Cracked nylon (acetal plastic) thru-hulls are a common problem, as a walk in almost any boatyard will bear out. Unlike fittings constructed of industry approved materials (bronze, Marelon, etc.) nylon thru-hulls are not recommended for use at or below the waterline. Age often plays a factor in the failure of nylon thru-hulls, but ultraviolet light is the main culprit. While different brands vary widely in their susceptibility to UV damage, some are so poorly made they can fail within the first year of use. The stress placed on the thru-hull by an unsupported hose can also cause failure, with the weight of the hose acting like a lever as the boat bounces around while underway.
Nylon thru-hulls typically fail where the body of the fitting joins the outer flange, which can result in a crack or even total failure (both of which are shown in the accompanying photo).
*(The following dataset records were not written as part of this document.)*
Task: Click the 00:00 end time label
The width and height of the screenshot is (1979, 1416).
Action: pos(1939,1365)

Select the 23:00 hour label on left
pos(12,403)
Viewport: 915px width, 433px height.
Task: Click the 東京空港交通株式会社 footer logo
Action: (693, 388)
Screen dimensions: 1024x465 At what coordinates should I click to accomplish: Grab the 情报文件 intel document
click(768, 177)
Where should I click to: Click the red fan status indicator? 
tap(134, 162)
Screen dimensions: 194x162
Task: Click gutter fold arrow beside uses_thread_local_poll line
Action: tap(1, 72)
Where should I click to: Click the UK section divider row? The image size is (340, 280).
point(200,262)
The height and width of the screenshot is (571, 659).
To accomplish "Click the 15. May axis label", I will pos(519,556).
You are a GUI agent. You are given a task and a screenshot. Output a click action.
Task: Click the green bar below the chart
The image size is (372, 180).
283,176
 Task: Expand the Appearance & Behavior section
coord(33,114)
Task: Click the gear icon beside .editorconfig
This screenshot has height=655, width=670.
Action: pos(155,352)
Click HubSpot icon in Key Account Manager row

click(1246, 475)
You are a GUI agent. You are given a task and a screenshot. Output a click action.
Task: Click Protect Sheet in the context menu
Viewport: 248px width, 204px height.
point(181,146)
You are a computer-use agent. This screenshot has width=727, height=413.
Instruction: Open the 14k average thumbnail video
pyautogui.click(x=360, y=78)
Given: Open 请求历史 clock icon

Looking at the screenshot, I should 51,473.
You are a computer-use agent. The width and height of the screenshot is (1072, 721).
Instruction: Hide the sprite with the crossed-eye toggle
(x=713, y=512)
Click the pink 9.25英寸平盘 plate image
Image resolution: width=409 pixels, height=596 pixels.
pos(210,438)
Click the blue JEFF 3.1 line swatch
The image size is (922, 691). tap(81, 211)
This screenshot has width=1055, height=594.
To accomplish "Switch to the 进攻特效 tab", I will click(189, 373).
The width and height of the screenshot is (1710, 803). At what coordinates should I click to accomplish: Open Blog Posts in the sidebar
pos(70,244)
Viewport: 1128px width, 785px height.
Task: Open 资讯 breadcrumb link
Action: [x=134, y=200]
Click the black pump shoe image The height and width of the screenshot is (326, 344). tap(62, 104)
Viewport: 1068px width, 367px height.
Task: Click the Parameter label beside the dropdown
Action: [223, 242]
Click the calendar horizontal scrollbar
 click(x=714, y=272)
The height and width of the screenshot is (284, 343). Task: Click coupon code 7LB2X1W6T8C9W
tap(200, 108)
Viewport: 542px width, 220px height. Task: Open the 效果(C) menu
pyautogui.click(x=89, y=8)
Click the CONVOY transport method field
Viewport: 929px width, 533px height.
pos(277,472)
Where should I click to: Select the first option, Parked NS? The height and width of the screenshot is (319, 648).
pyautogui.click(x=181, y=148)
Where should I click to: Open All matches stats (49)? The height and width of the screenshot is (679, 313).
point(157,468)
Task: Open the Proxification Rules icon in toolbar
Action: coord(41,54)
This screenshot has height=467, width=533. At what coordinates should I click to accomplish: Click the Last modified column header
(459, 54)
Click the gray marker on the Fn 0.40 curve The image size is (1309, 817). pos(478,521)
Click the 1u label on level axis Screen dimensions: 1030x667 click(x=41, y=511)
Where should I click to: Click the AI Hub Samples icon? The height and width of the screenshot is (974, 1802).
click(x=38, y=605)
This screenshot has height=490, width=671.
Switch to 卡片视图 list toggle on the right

Once the flange shears off there’s nothing left to keep the through-hull in place, meaning it’ll eventually be pulled inboard, leaving a gaping hole in its place. If located near the waterline such a hole can reduce the vessel’s effective freeboard from feet to inches, meaning a boat needs only to settle slightly before it begins to take on water and sink.
If the failed fitting happens to be your bilge pump overboard discharge, then the pump just continues to recycle any water that enters the bilge as your boat gets lower and lower in the water until…well, you get the idea.
Nylon fittings should be inspected at least annually. If you find one fitting that’s bad and the others are of the same vintage, play it safe and replace them all.
The stainless-steel stem bolt (circled) on several Groco valve models — IBV, FBV (shown above), FV, TWV—made between 2004 and 2006 was out of spec. Groco issued a service notice, saying it will replace these free of charge.
Nylon thru-hull fittings like this are culprits in more than a few sinking’s, when used as cockpit drains that ended up underwater and were cracked due to age and UV damage. Nylon is most definitely not for below-waterline use.
Nylon should not be confused with Marelon a high strength, polymer composite, developed as a solution to electrolysis and corrosion problems associated with bronze/brass plumbing fittings. It is UL/ABYC approved and ISO certified for use below and above waterline.
All approved seacocks and through-hull fittings, metallic or composite, should carry the UL approval number 1121 or 618C, for “Marine Through-Hull Fittings and Sea-Valves.”